Mark Marino: It’s important to note he made the comment at an Electronic Literature Organization conference, so he was maybe only being provocative, which is, I find, a German thing to do. My experience is that there has been an explosion of electronic literature. I started studying it in 1993, when it was primarily being researched as hypertext and you had to explain all the time what you meant with electronic literature, but in the last 10 or 7 years, people started to equate it with e-books. After the advent of apps, there is a change in what the user expects, they are used to [instinctively] interacting with the apps in ways they don’t interact with books, there is now also always the expectancy of multimedia content. Even more so with the advent of the iPhone, once people could access the apps not only on computers, but also on portable devices. There are also a lot of apps that use literature in gaming experiences. We should also talk about how as more and more folks in the literary world move into programming, the form of publishing and reading moves in the digital sphere and also the programming literacy is growing, so people are able to do more and more experimental things.
Max Höfler: Which topics does the Buzzademia call for papers cover?
Mark Marino: It depends on how you look at it, any scholarly idea in the humanities area is the starting point, anything from a theory to a concept, the forms are as varied as anything popular on the internet, memes, Tweets, casual games, Instagram photos, info-graphics… It’s not so much about the field of research, we don’t really want to focus on the sciences for now, but we try to include as much variety of form as possible. Also vines, innovative gifs… It’s not people writing about these forms, but a communication of scholarly ideas through these forms.
Andreas Bülhoff: What about the “netprov” projects? Are they always based on social media?

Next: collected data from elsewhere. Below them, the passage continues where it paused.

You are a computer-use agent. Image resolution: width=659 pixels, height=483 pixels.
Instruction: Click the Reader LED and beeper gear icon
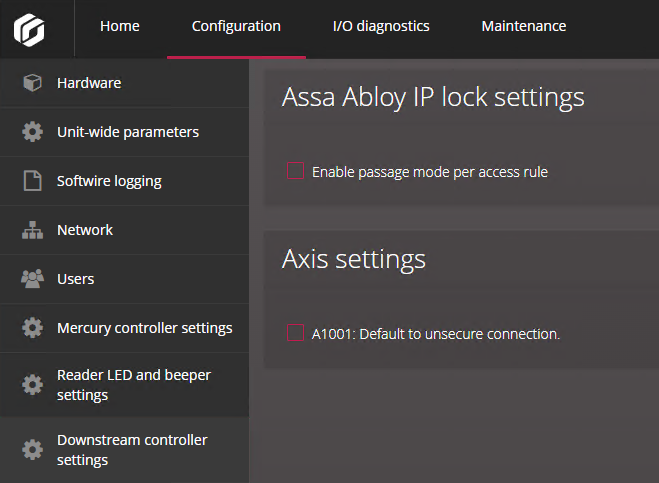tap(32, 385)
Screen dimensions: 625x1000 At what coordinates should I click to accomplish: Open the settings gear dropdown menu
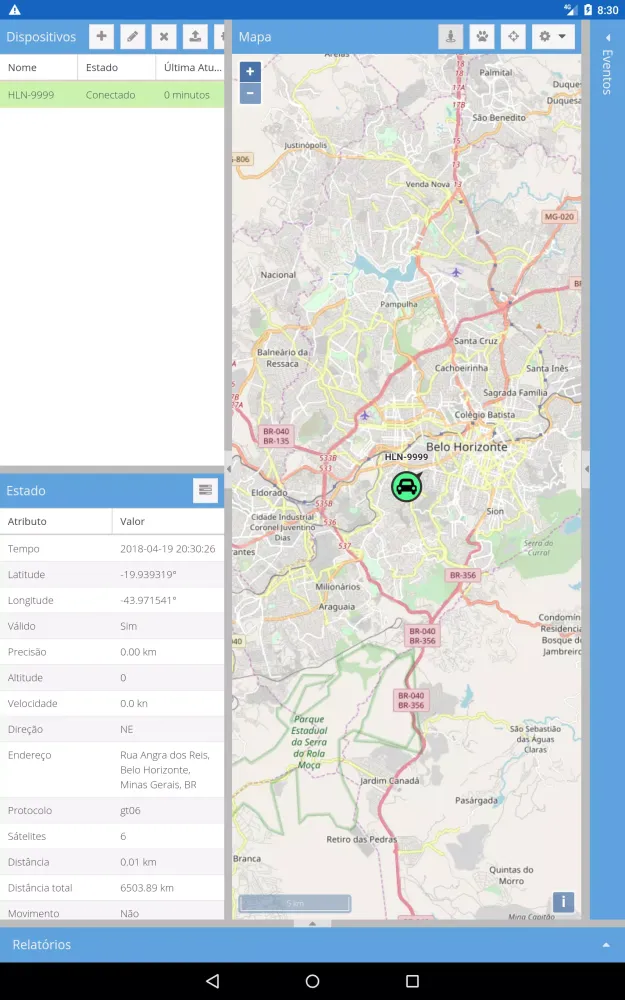coord(553,37)
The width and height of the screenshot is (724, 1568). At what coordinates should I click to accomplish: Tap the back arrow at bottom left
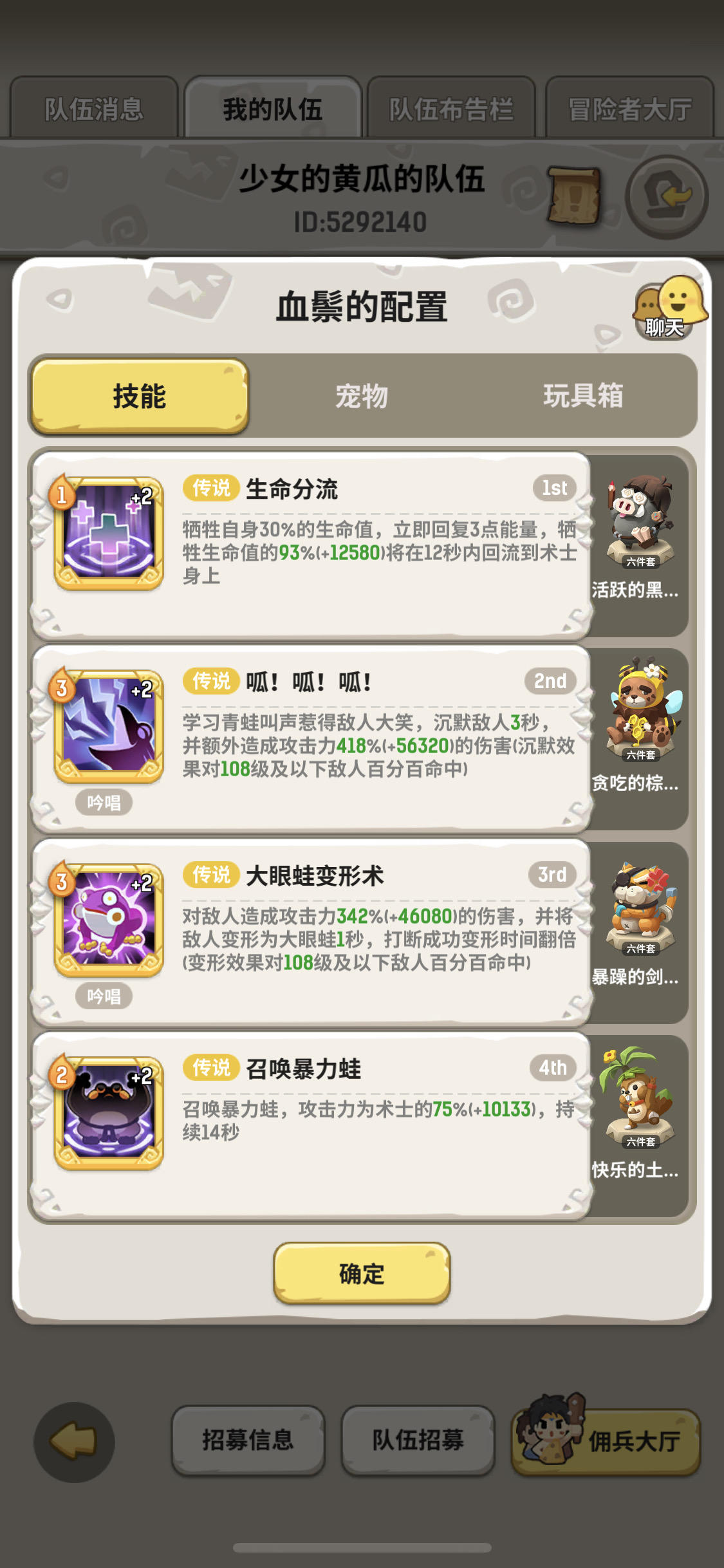point(74,1442)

Mark Marino: It’s hard to say how it began, at the beginning probably from the idea of a highly democratic way of writing. At the beginning Rob Witting had the project called Invisible Seattle, the first novel written by a city, in 1982, by a collective of authors. They were in construction outfits and were asking people in Seattle, from their answers they constructed a database and programmed it in a novel. Back in 2009 I tweeted on my social media account that I hired a social media manager, after 3 weeks he went on spring break, threw his electronic devices in the Grand Canyon… but that was all fiction. So the projects grow out of theatrical improve, RPGs… The idea is to adopt any forms people are using for communication, so probably the next project will use the app Periscope, were you let people sublet each other’s’ beings for a while, in a project called “AirbnMe”. Again, no matter which platform, a strong idea is to set up playgrounds, where everybody has an opportunity to be an author. To be honest, we’re just following a lot of Internet venues and what they do. It’s a lot about collaboration and a democratic art form. Twitter has been a fairly reliable platform, but it just announced that it would be implementing an algorithm for the news feed based on supposed interests. We also did a project called Occupy MLA, where we were part of a fictional occupy movement, protesting against the Modern Language Association. We were able to enter a new space just by using a hash-tag.